Nos Estados Unidos, em 1969, Fela Kuti fez alguns shows com o Koola Lobitos, mergulhou no funk, nas músicas de James Brown, e passou a ter contato com o Movimento Black Power. Pronto! As ideias dos Panteras Negras começam a influenciar fortemente as letras de suas canções. Com a consciência política, a crítica aos governos (ver Fela, presidente!), a reivindicação se unindo à mistura de ritmos, a alquimia aconteceu. Uma cobinação pra lá de explosiva! Sem visto de trabalho, porém, ele e a banda foram obrigados a deixar o solo americano, não sem antes realizar uma sessão de gravação em Los Angeles que, mais tarde se tornaria o álbum The '69 Los Angeles Sessions. Outra vez na Nigéria, Fela rebatizou a banda de Nigéria'70 e, depois, Afrika'70. Com letras baseadas nas mensagens do líder Malcolm X, começavam a ecoar os primeiros acordes de um capítulo importante da história da música africana e mundial!


UMA REPÚBLICA INDEPENDENTE
No início dos anos 70, porém, Fela Kuti não se destacou no cenário internacional apenas por ter criado esse caldeirão de ritmos chamado afrobeat. Ele também cumpriu importante papel político na Nigéria e em toda a África, protestando contra os regimes autoritários em seu país e no continente. O discurso de contestação o levou, em 1974, a transformar sua casa em uma comuna que denominou de República Kalakuta, independente da ditadura nigeriana, onde vivia com outros músicos e suas 27 esposas, muitas delas, dançarinas e vocalistas de seu grupo. Kalakuta tornou-se uma trincheira de resistência política e cultural, onde as mulheres atuavam ativamente, inclusive, na defesa do local contra os ataques do exército nigeriano.

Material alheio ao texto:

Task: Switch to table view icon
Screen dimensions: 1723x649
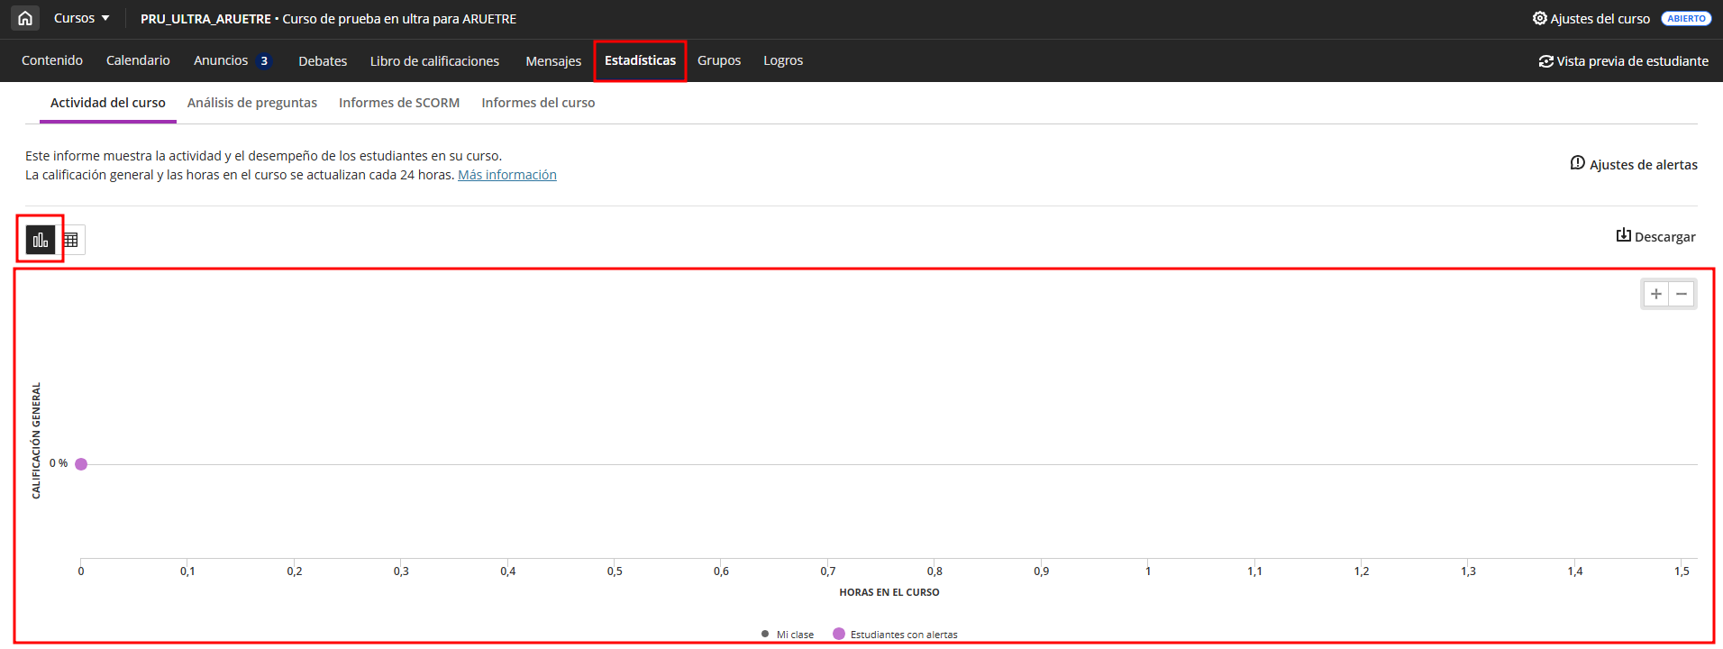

O grande sucesso, em 1977, da música Zombie, denunciando os desmandos e ridicularizando o exército, despertou a fúria incontrolável do, então, presidente Olusegun Obasanjo. Entre as incontáveis invasões das forças armadas à comuna, espancamentos, prisões e outros atos de violência, um episódio marcou profundamente a vida do artista, quando cerca de mil militares atacaram o local, destruíram instrumentos e gravações raras, incendiaram a casa e o estúdio. Sua mãe, já idosa, foi arremessada pela janela da casa e morreu. Como reação, Fela enviou o caixão da mãe ao quartel-general, em Lagos, com as gravações das canções Coffin for Head of State (Caixão de Chefe de Estado) e Unknown Soldier (Soldado Desconhecido), uma ironia à declaração oficial de que a violenta agressão partiu de um soldado não identificado.